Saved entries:
###

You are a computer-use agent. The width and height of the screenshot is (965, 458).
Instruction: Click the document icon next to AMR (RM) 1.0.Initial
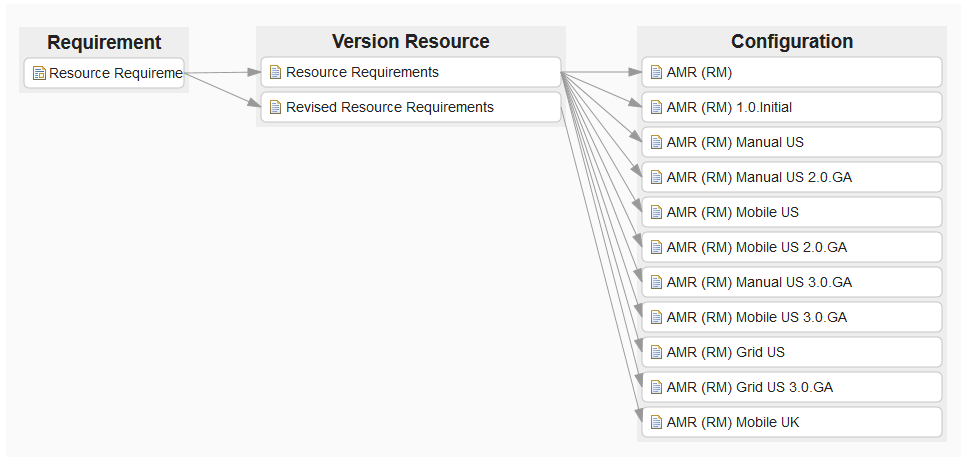click(656, 107)
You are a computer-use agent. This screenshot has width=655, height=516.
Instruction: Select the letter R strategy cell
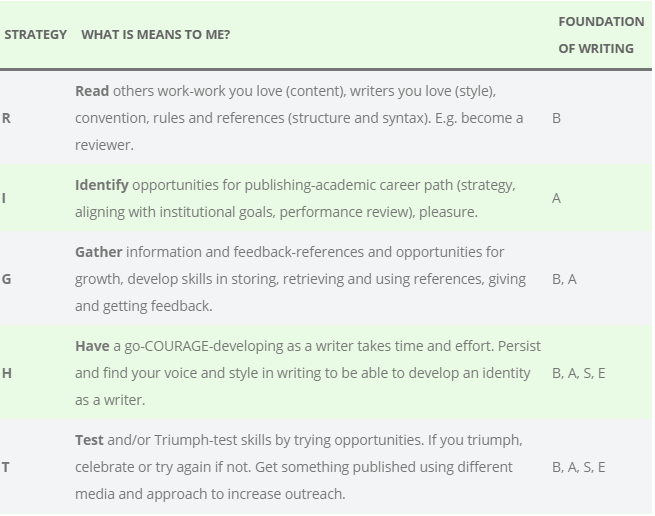[x=7, y=118]
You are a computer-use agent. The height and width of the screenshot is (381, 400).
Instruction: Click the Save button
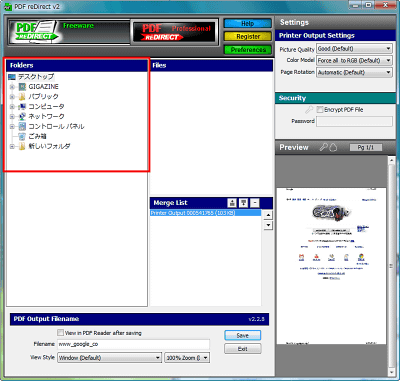tap(243, 335)
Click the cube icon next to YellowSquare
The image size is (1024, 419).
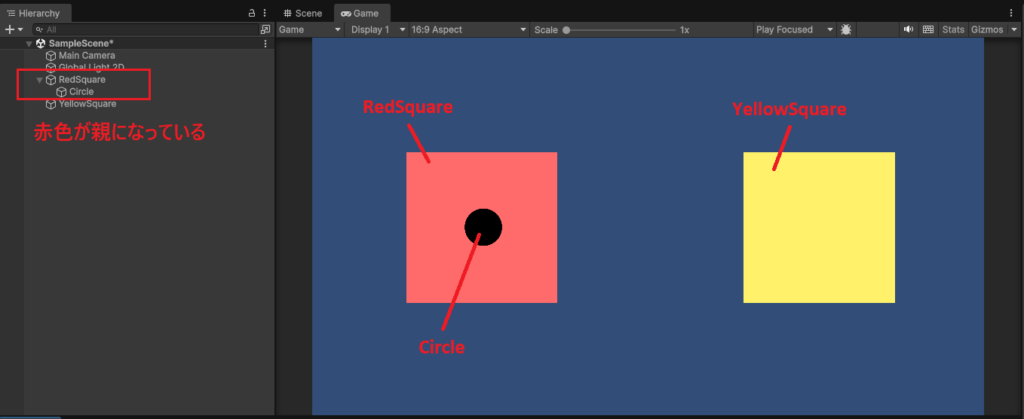pyautogui.click(x=51, y=104)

###

*Task statement:*
Check each line of the entries for the word "height", then state the count alone.

*Solution for this problem:*
3